Date: 7/28/20 2:15 pm
From: Phil Kahler <philk...>
Subject: [obol] Re: Binoculars for Kids
Hi Tyler,

Thank you for reaching out! Younger students will likely need smaller
binoculars similar to Celestron Nature DX 8x32 which currently list for
$125.95 at https://www.celestron.com/products/nature-dx-8x32-binoculars.
K-12 Education at Cornell Lab of Ornithology sometimes offers mini-grants
to purchase these binoculars for classrooms. Subscribe to the K-12
Education newsletter or watch their Facebook page for announcements. They
also have some great curriculum resources available as free downloads in
addition to materials you can purchase at https://www.birds.cornell.edu/k12/.
Future mini-grants may also be available at
https://celebrateurbanbirds.org/community/minigrants/.
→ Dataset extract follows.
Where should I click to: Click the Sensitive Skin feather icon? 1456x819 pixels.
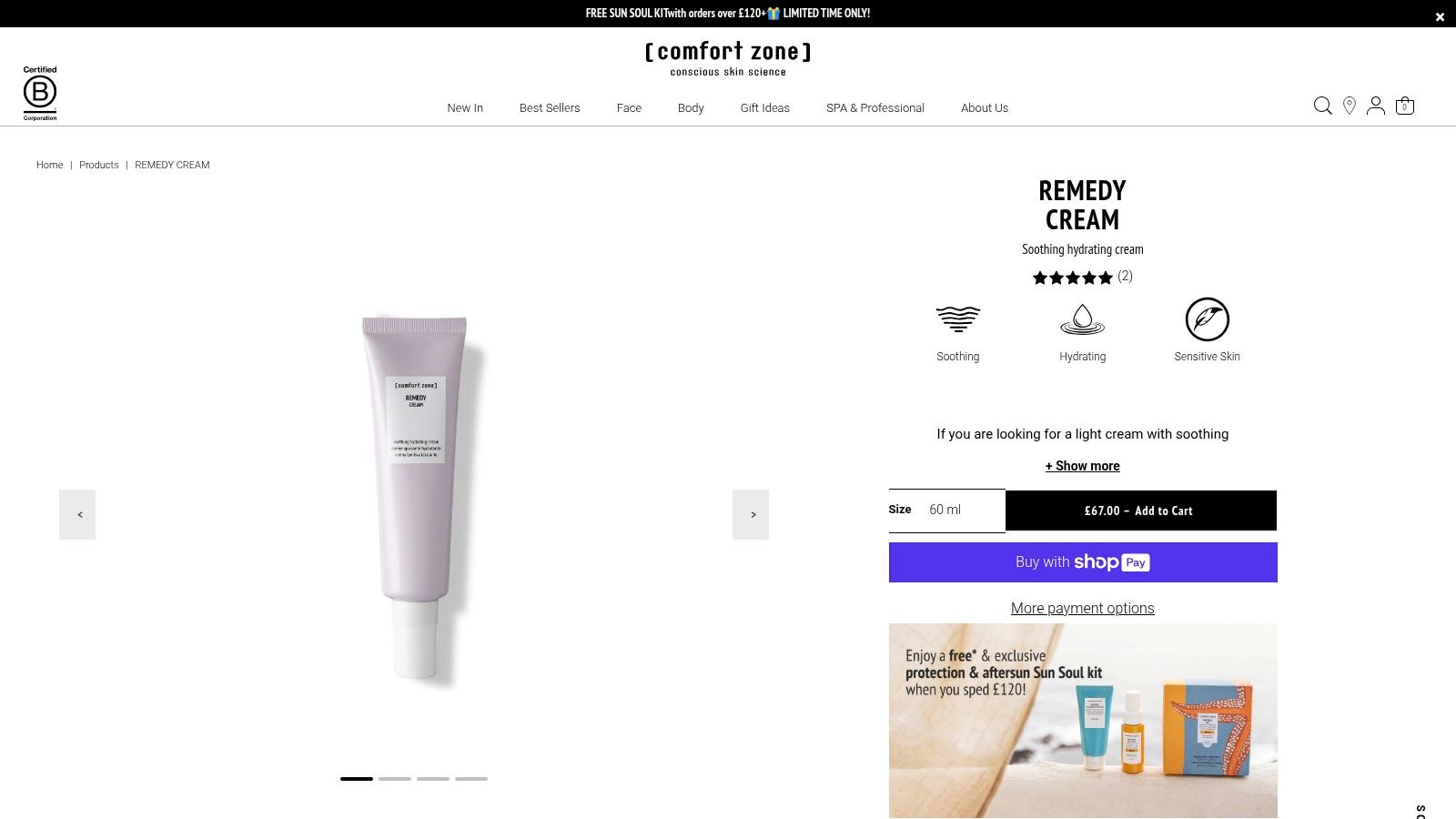(1207, 319)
Don't be tempted to spend your money on less expensive optics as in the
long run you will be sadly disappointed. As a general rule, I have
discovered that binoculars rated as "waterproof" will stand up to rough
student use over time. During the past few years working with The Amazon
Binocular Project (https://morphoinstitute.org/amazon-binocular-project/)
we have discovered that Vortex Raptor 8.5x32 have worked well in the hands
of students. Currently listed at $129.99 at
https://vortexoptics.com/vortex-raptor-8-5x32-binocular.html. Before you
spend a dime though, be sure to reach out to the binocular manufacturer to
work out an educational or volume discount, especially if you are
purchasing a classroom set. Contacting the "right" person in sales can
save you some cash and stretch your classroom budget.
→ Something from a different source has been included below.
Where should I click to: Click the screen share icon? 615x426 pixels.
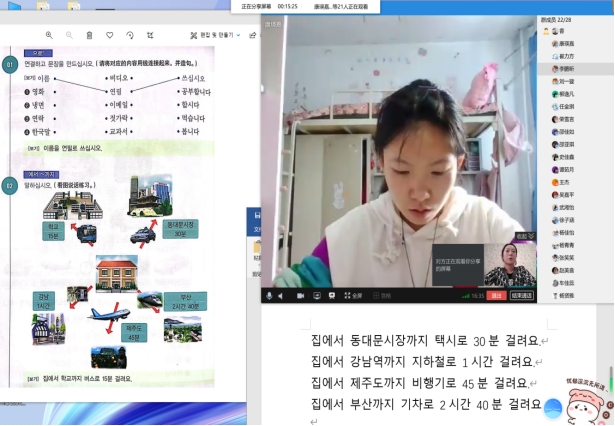coord(316,296)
When I was starting out years ago I was fortunate to have a parent donate a
classroom set of Leupold Yosemite 8x32 binoculars:
https://www.leupold.com/binoculars/bx-1-yosemite-8x30mm (currently
$164.99). These have worked great for my Jr. High and High School students.
First off I took them all out of their cases and removed the lens caps so
they would not get lost. I lined a large plastic tool box with foam
padding to keep them safe. This tool box has wheels and a luggage style
telescoping handle to make transportation easy when bringing them on the
bus for field trips. Keeping the lenses clean is a pretty big job, but my
older students do an okay job of cleaning after they have been trained. By
the way, you will want to have your students practice using the binoculars
inside your classroom before ever taking them outside. We practice
focusing on small bird decoys and photos placed around the classroom.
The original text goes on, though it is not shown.